Around about Good Friday, Lone Star Pa was climbing around under our house trying to fix a plumbing issue when he noticed something bad.  Real bad.  A couple of our beams (as in - "pier and beam foundation") were rotted almost through and the whole house was sagging down precariously.  Visions of the thousands of dollars we don't have swam through my head.  I had no idea what sort of professional I should even call about this, so I called my next door neighbor, a man who is knowledgeable in all the things in which a householder should be knowledgeable - kind of the opposite of us.  He was out of town but answered his phone and heard my story.  He told me that the professional I was looking for was a foundation company but that he and Lone Star Pa could probably fix it themselves as he fixes stuff like  that on his house and has a house jack.  He told me not to panic and that he would look at it when he got back.  

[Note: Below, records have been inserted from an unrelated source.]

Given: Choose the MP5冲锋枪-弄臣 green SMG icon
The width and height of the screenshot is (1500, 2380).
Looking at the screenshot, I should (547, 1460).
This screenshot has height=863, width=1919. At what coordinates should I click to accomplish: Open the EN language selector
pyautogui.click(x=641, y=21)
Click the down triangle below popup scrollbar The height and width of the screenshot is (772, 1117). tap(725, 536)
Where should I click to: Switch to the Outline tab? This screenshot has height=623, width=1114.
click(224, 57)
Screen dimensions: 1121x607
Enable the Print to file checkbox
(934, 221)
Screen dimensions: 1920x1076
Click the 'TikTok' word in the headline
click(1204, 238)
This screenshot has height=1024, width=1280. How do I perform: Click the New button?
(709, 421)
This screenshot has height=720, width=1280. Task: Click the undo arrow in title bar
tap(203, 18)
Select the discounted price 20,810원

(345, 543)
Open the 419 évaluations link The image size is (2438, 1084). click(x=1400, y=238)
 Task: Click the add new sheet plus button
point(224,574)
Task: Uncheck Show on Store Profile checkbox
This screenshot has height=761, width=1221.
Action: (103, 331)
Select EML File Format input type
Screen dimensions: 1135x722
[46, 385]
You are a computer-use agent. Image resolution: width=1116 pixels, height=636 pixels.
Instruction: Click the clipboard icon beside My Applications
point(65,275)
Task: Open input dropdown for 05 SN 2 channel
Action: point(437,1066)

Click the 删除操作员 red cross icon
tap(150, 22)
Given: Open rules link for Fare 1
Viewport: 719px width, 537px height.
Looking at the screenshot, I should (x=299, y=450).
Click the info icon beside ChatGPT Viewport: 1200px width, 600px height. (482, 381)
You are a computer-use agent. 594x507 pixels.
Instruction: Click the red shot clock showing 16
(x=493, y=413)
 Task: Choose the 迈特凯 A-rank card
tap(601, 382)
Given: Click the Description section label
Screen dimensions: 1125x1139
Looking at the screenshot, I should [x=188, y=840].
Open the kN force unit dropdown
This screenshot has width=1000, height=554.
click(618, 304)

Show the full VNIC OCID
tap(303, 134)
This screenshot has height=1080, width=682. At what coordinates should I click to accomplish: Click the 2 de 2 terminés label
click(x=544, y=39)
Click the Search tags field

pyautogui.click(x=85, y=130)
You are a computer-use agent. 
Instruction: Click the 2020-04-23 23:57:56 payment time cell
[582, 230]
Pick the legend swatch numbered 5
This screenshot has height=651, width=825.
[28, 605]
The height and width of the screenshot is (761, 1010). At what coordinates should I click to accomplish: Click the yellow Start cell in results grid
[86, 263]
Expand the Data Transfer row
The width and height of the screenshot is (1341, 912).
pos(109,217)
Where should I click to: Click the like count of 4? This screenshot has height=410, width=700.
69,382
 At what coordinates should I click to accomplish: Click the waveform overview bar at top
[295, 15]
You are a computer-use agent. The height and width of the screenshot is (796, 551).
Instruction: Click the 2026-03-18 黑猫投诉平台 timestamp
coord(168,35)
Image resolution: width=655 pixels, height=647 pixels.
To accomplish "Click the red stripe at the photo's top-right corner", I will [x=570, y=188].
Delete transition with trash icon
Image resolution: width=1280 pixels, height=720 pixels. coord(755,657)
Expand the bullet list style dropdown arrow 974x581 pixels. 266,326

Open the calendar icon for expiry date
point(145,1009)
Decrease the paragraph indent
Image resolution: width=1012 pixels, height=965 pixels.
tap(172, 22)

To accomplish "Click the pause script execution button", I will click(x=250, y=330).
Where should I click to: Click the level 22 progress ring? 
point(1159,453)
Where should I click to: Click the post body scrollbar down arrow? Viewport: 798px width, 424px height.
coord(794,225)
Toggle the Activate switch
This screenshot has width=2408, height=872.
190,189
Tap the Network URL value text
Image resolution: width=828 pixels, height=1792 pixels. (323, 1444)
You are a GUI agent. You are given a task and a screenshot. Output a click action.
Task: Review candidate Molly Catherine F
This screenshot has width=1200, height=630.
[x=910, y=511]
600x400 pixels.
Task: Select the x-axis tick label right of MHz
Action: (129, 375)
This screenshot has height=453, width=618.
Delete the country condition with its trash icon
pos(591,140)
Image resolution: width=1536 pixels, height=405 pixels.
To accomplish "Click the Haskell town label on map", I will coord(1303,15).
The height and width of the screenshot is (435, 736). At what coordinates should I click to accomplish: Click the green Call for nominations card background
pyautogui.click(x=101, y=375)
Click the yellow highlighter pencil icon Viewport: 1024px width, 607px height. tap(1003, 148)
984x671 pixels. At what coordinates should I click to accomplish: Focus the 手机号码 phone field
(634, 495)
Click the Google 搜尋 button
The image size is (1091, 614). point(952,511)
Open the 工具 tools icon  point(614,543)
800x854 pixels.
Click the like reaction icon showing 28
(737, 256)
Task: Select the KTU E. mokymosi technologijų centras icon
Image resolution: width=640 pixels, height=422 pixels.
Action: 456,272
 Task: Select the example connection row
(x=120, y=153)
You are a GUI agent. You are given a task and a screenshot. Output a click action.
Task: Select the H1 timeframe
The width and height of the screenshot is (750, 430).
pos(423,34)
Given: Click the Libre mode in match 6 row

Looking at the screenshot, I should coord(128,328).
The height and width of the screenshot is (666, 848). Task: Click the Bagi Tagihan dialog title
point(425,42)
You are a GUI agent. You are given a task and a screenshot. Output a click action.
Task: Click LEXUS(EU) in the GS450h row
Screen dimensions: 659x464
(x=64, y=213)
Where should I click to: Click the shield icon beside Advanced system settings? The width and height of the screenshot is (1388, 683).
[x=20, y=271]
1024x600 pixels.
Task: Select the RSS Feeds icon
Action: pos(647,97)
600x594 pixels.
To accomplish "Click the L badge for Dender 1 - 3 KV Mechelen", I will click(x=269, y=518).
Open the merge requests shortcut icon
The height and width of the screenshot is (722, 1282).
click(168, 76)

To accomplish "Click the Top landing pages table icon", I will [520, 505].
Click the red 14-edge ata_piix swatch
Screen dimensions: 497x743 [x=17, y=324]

He and Lone Star Pa crawled under the house again on Tuesday and took stock and they fixed it yesterday.  House does not feel like its familiar boat self anymore -  it feels high.  And Lone Star Pa also fixed the plumbing issue today.  And our neighbor told me that our long rotting out bathtub (in our only bathroom - the tub we are hanging onto with caulk and duct tape) was not a structural issue but merely a cosmetic and we-need-a-place-to-bathe issue and could wait without damaging the house and that he and my husband could fix it some summer for no more than a grand in supplies - three to ten times less than it would cost to hire someone to do it. 

I made him brownies.  I love my neighbor so much.

In many ways (such as knowledge and finances), my husband and I have zero business being homeowners, but with the kindness and tutelage of good neighbors, I think we are going to be just fine, even as our 61-year-old home gets older and older.

3 comments:

Marianne said...

We had a sagging issue at our 71-year-old Austin house, and R managed to get under and jack it up himself and fix it somehow. I would've thought it was a much bigger deal too. Hooray for good neighbors!

Saints and Spinners said...

I kept saying, "Oh no, oh no" as I read the first paragraphs (now I know where my daughter gets it from). Thank goodness for good, handy neighbors, though.

Saints and Spinners said...

I kept saying, "Oh no, oh no" as I read the first paragraphs (now I know where my daughter gets it from). Thank goodness for good, handy neighbors, though.